In some cases it may be core code or third-party code that adds the asset to the default handle OR head block when it doesn’t belong. In this case you can relocate it without modifying or overriding the module’s layout file directly by using the ‘removeItem’ method.

<layout>
    <checkout_onepage_index>
        <reference name="head">
            <action method="removeItem">
                <type>js</type><file>mage/centinel.js</file>
            </action>
        </reference>
        <reference name="page_assets">
            <action method="addJs"><file>mage/centinel.js</file></action>
        </reference>
    </checkout_onepage_index>
</layout>

The end-result should be that the first merged asset file (look at the md5 hash) should be the same no matter what page you’re on (e.g. compare a CMS page to a product page). With this technique implemented you can go back and pare down the scripts added to your default layout handle that are really only used on a few pages and add them directly to the needed action handles using the “page_assets” block.

No more cognitive dissonance!

Magento

  • Andrii Kasian

    Why do not use mod_pagespeed for apache/nginx instead?

  • http://colin.mollenhour.com Colin Mollenhour

    I have looked at mod_pagespeed and it is very cool, but opted against it a few years ago for a few reasons:

    1. mod_pagespeed does not understand the difference between Magento pages and what assets are only required on what pages, it is just a simple “combine everything” algorithm just like the core Magento method that I am unhappy with. The size limit parameter probably helps it out only by coincidence but it still is going to be sub-optimal. That is, what I want to avoid is forcing a client to download multiple copies of Prototype just because it was packaged up in more than one way with other scripts.
    2. It appears that it either doesn’t use caching or it doesn’t use real-time invalidation or depends on relative resource urls and simple server architectures.
    3. Having a slew of developers working on any given site at any given time, I don’t want to introduce more complexities into the application stack that have to be tested and accounted for. Magento JS/CSS merging works, it is efficient (with the patches I made and deployment methods) and it isn’t dependent on a web-server third-party module.
    4. I generally don’t like black-box optimizations, especially for extremely critical applications..

    I think mod_pagespeed is probably a great choice for a lot of people, especially those using applications that are poorly optimized out of the box, but it just doesn’t jive with how I roll.
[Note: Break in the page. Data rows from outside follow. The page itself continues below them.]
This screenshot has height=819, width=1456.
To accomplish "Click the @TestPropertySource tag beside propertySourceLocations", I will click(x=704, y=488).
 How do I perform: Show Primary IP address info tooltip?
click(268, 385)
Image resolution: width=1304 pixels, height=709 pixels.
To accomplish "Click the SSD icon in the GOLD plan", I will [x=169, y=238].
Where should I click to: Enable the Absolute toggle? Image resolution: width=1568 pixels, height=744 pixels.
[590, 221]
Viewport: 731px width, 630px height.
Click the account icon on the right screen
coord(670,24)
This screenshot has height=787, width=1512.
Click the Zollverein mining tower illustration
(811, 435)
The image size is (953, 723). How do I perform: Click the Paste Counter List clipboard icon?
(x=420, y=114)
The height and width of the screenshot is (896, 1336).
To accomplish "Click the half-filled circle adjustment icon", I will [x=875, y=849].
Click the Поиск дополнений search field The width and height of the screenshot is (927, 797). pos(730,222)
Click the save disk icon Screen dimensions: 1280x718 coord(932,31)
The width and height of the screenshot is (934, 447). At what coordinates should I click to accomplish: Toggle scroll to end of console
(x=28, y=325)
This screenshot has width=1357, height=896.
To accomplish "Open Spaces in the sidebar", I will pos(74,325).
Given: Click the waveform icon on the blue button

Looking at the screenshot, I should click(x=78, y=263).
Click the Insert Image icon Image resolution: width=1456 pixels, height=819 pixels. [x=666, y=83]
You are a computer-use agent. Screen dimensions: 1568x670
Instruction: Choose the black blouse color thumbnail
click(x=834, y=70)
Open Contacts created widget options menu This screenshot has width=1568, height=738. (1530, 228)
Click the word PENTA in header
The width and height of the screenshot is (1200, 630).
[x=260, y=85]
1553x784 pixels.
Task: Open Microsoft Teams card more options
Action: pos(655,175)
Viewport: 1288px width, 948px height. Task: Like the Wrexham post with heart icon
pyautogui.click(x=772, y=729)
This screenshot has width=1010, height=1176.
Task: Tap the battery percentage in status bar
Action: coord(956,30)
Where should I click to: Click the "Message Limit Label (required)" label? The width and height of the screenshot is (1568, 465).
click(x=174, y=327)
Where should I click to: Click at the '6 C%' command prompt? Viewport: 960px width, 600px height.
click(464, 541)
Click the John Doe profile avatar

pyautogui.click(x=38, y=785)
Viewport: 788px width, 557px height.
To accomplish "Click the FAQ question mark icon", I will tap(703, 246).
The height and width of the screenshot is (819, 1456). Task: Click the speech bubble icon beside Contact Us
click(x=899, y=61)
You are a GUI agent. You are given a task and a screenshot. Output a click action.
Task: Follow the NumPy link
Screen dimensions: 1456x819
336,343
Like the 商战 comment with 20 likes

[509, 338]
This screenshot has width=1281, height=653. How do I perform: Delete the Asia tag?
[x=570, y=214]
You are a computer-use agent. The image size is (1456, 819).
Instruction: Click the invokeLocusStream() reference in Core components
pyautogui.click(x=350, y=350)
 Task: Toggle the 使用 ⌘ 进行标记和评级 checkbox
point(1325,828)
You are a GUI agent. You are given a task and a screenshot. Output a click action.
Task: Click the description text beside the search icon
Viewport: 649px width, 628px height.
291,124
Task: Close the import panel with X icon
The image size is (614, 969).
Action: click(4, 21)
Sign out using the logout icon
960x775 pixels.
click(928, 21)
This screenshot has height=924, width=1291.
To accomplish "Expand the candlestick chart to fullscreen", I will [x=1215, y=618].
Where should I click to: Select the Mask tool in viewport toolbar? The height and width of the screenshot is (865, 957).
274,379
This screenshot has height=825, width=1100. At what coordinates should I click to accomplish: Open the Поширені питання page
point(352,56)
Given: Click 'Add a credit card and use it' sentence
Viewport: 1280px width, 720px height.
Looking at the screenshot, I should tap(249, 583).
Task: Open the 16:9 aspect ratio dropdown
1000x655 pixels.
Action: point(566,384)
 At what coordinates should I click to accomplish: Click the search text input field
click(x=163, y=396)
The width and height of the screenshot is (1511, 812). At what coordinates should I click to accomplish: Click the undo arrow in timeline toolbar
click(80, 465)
Same with Cloudflare (besides the fact that their uptime is sub-par).

    Thanks for the comment. Do you use mod_pagespeed with Magento sites? If so, what was your experience like?

  • Andrii Kasian

    No, I don’t use pagespeed. I prefer to use minification and compresion, so no need in external tools (and “I don’t want to introduce more complexities into the application stack” also ;) Also I use extension which moves all js scripts to page end.

  • http://www.matthias-zeis.com/archiv/magento-neuigkeiten-wochen-21-22-2014 Magento-Neuigkeiten der Wochen 21/22 2014

    […] Colin schrieb über effizientes Management von Assets. […]

  • http://colin.mollenhour.com Colin Mollenhour

    Thanks for the link. Yes, the same concept, just a different implementation. Mine doesn’t require a core rewrite or use any additional xml traversal, modify xml attributes real-time, use expensive xpath queries or depend on arbitrary node names (params). It also can be used outside of the head block. I tried to make the solution as simple as it could possibly be.